Elbette cezaevlerinin doluluğu bir sorun. Elbette hasta mahkûmlar, yaşlılar, anneler için insani uygulamalar olmalı. Ama bu kadar çok kişiyi bir anda tahliye etmek, toplumun psikolojisini hiç mi önemsemiyoruz?
Ben bir anneyim. Dışarı çıktığımda çocuğumun elini sıkı tutuyorum artık. Ne zaman haberlerde bir kadına şiddet, bir çocuk istismarı, bir cinayet duysam, “Acaba bu da erken salıverilenlerden biri mi?” diye düşünmeden edemiyorum.
Suçun adı neydi? Cezası neydi? Islah oldu mu? Denetim mekanizması ne kadar güçlü? Bunların hiçbirini tam olarak bilmiyoruz. Sadece bir rakam: 19 bin kişi.
Bir kadın olarak soruyorum: Bugün adalet kim için çalışıyor? Hakkını arayan kadınlar için mi, yoksa cezasını çekerken sistemin kıyısından dönüp kolayca çıkanlar için mi?
Bu düzenlemelerle birlikte, “suç işleyenin yanına kâr kaldığı” inancı biraz daha mı yerleşecek içimize?
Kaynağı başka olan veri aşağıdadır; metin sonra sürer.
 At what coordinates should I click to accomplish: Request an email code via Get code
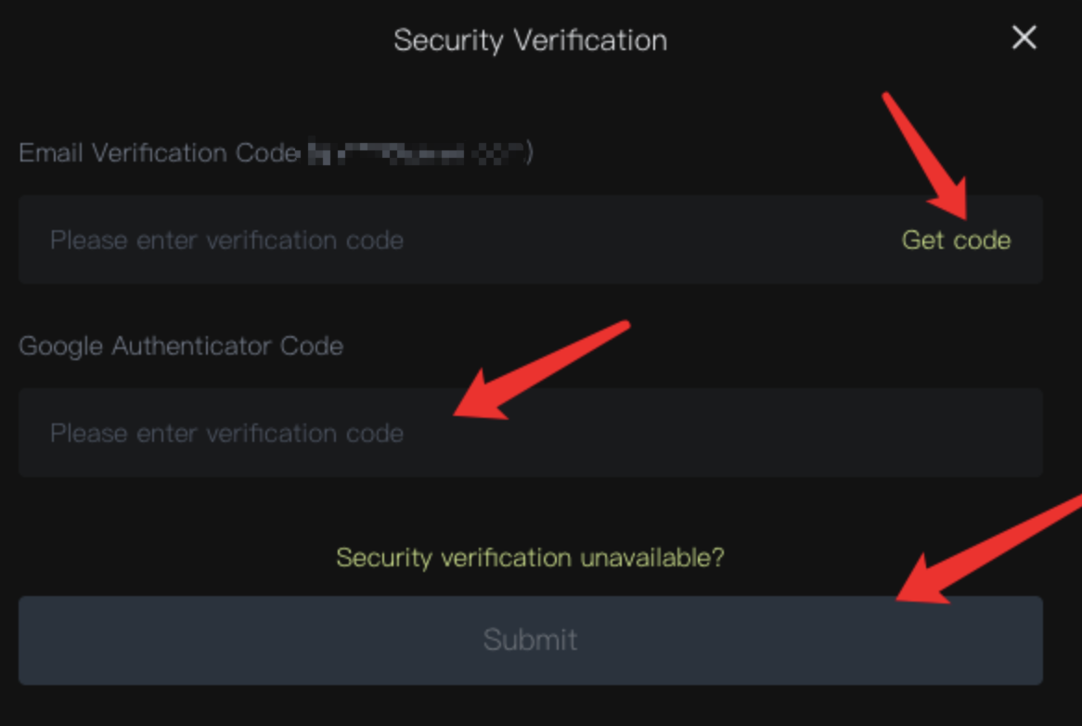coord(956,240)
Adaletin, toplumun vicdanıyla bu kadar ters düşmemesi gerekmez mi?
Bu ülkede birçok kadın, her sabah “Bugün başıma bir şey gelmeden evime dönebilecek miyim?” korkusuyla yaşıyor. Bu ülkede anneler, çocuklarını korumak için bazen kendilerini feda ediyor. Ve biz, adaleti böyle mi inşa edeceğiz?
Yargı paketleri sadece kanun maddeleri değildir. Onlar, halkın geleceğe duyduğu güveni şekillendirir. Ve eğer bu güven zedelenirse, en büyük suç o zaman işlenmiş olur.
“Adalet, yalnızca yasa önünde eşitlik değil, aynı zamanda vicdan önünde hesap verebilirliktir.”